_Direction_
Format every one of the rows below as a Markdown table with the columns No. and Line. Number each line in order, and leave out blank lines.

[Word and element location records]
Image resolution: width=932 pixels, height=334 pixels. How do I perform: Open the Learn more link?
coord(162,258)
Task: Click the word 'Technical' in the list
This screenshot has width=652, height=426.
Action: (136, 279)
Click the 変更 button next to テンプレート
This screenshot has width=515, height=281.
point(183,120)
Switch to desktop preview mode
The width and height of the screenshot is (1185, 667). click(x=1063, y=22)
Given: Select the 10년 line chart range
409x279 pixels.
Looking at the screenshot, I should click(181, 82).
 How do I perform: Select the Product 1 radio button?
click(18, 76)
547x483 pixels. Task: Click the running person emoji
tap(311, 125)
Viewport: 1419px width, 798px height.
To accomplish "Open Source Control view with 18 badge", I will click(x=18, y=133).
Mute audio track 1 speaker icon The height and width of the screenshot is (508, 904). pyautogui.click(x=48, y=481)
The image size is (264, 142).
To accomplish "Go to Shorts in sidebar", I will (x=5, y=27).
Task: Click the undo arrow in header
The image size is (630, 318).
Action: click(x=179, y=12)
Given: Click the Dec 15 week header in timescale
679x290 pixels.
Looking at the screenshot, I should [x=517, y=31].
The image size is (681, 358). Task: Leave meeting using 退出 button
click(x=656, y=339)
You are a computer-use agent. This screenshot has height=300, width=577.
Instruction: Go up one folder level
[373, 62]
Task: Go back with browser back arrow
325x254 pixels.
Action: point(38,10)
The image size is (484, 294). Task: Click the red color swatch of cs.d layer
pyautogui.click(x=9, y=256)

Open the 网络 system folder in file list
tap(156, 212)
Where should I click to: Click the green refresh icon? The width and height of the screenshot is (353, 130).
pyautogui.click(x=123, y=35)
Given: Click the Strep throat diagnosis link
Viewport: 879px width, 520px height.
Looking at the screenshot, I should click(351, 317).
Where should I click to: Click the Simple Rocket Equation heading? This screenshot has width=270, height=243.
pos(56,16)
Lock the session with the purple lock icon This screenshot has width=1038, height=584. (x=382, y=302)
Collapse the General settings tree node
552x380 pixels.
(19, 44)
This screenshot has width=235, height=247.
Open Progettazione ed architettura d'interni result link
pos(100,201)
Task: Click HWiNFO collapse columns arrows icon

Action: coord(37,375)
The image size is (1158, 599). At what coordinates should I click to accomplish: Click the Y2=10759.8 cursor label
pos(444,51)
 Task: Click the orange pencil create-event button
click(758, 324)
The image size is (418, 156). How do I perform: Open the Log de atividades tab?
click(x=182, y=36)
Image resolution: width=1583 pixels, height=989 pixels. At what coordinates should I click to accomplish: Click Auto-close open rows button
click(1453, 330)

_Result of this task_
| No. | Line |
|---|---|
| 1 | Image resolution: width=932 pixels, height=334 pixels. How do I perform: Open the Learn more link? |
| 2 | coord(162,258) |
| 3 | Task: Click the word 'Technical' in the list |
| 4 | This screenshot has width=652, height=426. |
| 5 | Action: (136, 279) |
| 6 | Click the 変更 button next to テンプレート |
| 7 | This screenshot has width=515, height=281. |
| 8 | point(183,120) |
| 9 | Switch to desktop preview mode |
| 10 | The width and height of the screenshot is (1185, 667). click(x=1063, y=22) |
| 11 | Given: Select the 10년 line chart range |
| 12 | 409x279 pixels. |
| 13 | Looking at the screenshot, I should click(181, 82). |
| 14 |  How do I perform: Select the Product 1 radio button? |
| 15 | click(18, 76) |
| 16 | 547x483 pixels. Task: Click the running person emoji |
| 17 | tap(311, 125) |
| 18 | Viewport: 1419px width, 798px height. |
| 19 | To accomplish "Open Source Control view with 18 badge", I will click(x=18, y=133). |
| 20 | Mute audio track 1 speaker icon The height and width of the screenshot is (508, 904). pyautogui.click(x=48, y=481) |
| 21 | The image size is (264, 142). |
| 22 | To accomplish "Go to Shorts in sidebar", I will (x=5, y=27). |
| 23 | Task: Click the undo arrow in header |
| 24 | The image size is (630, 318). |
| 25 | Action: click(x=179, y=12) |
| 26 | Given: Click the Dec 15 week header in timescale |
| 27 | 679x290 pixels. |
| 28 | Looking at the screenshot, I should [x=517, y=31]. |
| 29 | The image size is (681, 358). Task: Leave meeting using 退出 button |
| 30 | click(x=656, y=339) |
| 31 | You are a computer-use agent. This screenshot has height=300, width=577. |
| 32 | Instruction: Go up one folder level |
| 33 | [373, 62] |
| 34 | Task: Go back with browser back arrow |
| 35 | 325x254 pixels. |
| 36 | Action: point(38,10) |
| 37 | The image size is (484, 294). Task: Click the red color swatch of cs.d layer |
| 38 | pyautogui.click(x=9, y=256) |
| 39 | Open the 网络 system folder in file list |
| 40 | tap(156, 212) |
| 41 | Where should I click to: Click the green refresh icon? The width and height of the screenshot is (353, 130). |
| 42 | pyautogui.click(x=123, y=35) |
| 43 | Given: Click the Strep throat diagnosis link |
| 44 | Viewport: 879px width, 520px height. |
| 45 | Looking at the screenshot, I should click(351, 317). |
| 46 | Where should I click to: Click the Simple Rocket Equation heading? This screenshot has width=270, height=243. |
| 47 | pos(56,16) |
| 48 | Lock the session with the purple lock icon This screenshot has width=1038, height=584. (x=382, y=302) |
| 49 | Collapse the General settings tree node |
| 50 | 552x380 pixels. |
| 51 | (19, 44) |
| 52 | This screenshot has width=235, height=247. |
| 53 | Open Progettazione ed architettura d'interni result link |
| 54 | pos(100,201) |
| 55 | Task: Click HWiNFO collapse columns arrows icon |
| 56 | Action: coord(37,375) |
| 57 | The image size is (1158, 599). At what coordinates should I click to accomplish: Click the Y2=10759.8 cursor label |
| 58 | pos(444,51) |
| 59 |  Task: Click the orange pencil create-event button |
| 60 | click(758, 324) |
| 61 | The image size is (418, 156). How do I perform: Open the Log de atividades tab? |
| 62 | click(x=182, y=36) |
| 63 | Image resolution: width=1583 pixels, height=989 pixels. At what coordinates should I click to accomplish: Click Auto-close open rows button |
| 64 | click(1453, 330) |